Researchers have uncovered the critical role of sleep in consolidating memories of complex events. The study by the LMU's Institute of Medical Psychology focused on the effect of sleep on memory of intricate associations within events.
Dr. Nicolas Lutz, lead author of the study published in the journal Proceedings of the National Academy of Sciences (PNAS), emphasised the significance of sleep in completing memories of whole events.
Participants who had learned events with complex associations were observed under two conditions: spending the night in a sleep laboratory or staying up all night. The subsequent night was spent at home to facilitate recovery before testing the participants on their ability to recall different associations between elements of the learned events.
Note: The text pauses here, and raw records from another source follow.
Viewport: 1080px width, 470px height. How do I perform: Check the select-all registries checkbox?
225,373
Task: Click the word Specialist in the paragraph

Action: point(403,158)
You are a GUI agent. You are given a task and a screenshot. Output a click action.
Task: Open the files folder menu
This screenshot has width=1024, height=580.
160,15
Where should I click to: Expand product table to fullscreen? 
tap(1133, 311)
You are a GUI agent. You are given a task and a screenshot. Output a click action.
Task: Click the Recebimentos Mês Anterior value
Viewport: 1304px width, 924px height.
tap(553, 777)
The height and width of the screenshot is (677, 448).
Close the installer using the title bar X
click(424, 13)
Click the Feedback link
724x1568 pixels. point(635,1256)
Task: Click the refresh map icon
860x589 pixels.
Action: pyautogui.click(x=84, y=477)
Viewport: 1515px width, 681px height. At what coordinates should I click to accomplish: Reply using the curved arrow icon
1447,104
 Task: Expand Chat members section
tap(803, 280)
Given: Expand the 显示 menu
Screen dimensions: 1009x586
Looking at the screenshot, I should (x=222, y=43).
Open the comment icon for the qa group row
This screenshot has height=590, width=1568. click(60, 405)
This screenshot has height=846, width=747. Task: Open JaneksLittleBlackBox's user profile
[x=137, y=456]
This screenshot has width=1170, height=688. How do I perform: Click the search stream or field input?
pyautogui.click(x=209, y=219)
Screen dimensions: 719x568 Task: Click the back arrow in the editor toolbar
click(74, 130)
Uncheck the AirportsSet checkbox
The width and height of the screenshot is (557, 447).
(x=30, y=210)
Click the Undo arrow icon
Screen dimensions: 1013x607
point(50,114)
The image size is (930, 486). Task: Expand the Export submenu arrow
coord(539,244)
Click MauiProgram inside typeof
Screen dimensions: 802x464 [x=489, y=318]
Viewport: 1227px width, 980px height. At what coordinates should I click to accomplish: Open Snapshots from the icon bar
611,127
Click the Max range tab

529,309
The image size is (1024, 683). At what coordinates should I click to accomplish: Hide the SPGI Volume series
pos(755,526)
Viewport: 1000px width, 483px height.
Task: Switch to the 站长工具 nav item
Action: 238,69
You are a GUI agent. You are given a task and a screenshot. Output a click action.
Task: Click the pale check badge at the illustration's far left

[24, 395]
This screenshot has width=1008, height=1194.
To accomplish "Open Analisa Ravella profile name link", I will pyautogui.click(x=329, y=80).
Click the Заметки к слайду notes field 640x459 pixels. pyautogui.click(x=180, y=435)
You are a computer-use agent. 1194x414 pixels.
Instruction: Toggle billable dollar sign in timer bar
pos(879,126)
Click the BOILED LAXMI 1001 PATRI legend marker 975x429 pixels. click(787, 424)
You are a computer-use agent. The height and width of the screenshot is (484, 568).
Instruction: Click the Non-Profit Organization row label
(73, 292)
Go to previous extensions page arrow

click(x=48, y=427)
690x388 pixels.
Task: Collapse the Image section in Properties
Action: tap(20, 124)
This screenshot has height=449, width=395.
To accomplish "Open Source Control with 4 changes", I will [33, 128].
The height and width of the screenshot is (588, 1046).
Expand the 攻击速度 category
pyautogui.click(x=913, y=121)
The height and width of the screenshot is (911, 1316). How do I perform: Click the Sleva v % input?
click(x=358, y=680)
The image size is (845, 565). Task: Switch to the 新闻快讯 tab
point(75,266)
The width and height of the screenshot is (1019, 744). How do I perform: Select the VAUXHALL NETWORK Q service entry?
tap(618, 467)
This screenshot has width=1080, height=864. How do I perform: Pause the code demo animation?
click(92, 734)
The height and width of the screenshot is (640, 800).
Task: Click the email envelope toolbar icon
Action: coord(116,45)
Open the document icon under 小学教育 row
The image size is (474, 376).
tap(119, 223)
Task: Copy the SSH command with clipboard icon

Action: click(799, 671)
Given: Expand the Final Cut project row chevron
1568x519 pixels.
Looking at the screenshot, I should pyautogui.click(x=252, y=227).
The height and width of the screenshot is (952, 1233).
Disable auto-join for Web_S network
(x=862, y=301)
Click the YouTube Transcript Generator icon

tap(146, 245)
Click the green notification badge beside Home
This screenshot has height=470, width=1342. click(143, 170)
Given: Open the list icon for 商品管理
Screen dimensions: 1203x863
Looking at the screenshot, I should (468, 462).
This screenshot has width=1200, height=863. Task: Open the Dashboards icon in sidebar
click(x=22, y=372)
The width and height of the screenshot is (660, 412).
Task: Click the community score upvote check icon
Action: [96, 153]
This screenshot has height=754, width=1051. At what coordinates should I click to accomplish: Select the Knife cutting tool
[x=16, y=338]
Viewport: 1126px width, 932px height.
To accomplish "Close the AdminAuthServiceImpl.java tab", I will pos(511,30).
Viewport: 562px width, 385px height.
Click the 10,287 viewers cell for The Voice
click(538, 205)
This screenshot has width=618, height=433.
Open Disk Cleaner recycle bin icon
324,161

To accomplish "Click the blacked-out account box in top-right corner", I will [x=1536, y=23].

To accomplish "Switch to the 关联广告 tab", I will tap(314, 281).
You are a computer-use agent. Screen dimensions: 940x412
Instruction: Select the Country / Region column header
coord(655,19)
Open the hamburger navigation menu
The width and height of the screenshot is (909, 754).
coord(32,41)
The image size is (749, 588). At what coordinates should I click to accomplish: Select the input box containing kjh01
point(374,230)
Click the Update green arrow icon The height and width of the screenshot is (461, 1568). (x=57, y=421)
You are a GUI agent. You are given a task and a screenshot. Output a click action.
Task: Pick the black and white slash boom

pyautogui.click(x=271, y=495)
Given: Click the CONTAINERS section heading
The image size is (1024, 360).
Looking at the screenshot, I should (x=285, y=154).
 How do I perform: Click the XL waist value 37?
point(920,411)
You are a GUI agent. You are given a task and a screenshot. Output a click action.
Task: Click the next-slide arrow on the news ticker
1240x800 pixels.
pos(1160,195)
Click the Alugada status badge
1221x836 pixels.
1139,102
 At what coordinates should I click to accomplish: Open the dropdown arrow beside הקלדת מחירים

"We were able to demonstrate that sleep specifically consolidates weak associations and strengthens new associations between elements that were not directly connected with each other during learning. Moreover, the ability to remember multiple elements of an event together, after having been presented with just a single cue, was improved after sleep compared to the condition in which the participants had stayed awake," said Nicolas Lutz.
The study also monitored the brain activity of the participants during sleep, revealing that the improvement in memory performance is connected with sleep spindles, bursts of neural oscillatory activity during sleep associated with the active consolidation of memory contents.
"This finding suggests that sleep spindles play an important role in the consolidation of complex associations, which underlie the completion of memories of whole events," said Professor Luciana Besedovsky, lead researcher of the study.
Overall, the study's findings shed light on the importance of sleep in completing partial information and processing complex events in the brain. Lutz and Besedovsky highlighted the identified effects of sleep on memory as an important adaptation of the human brain, helping individuals draw a more coherent picture of their environment and make more comprehensive predictions of future events.
"And so our results reveal a new function by which sleep can offer an evolutionary advantage," reckoned Luciana Besedovsky. "Furthermore, they open up new perspectives on how we store and access information about complex multielement events."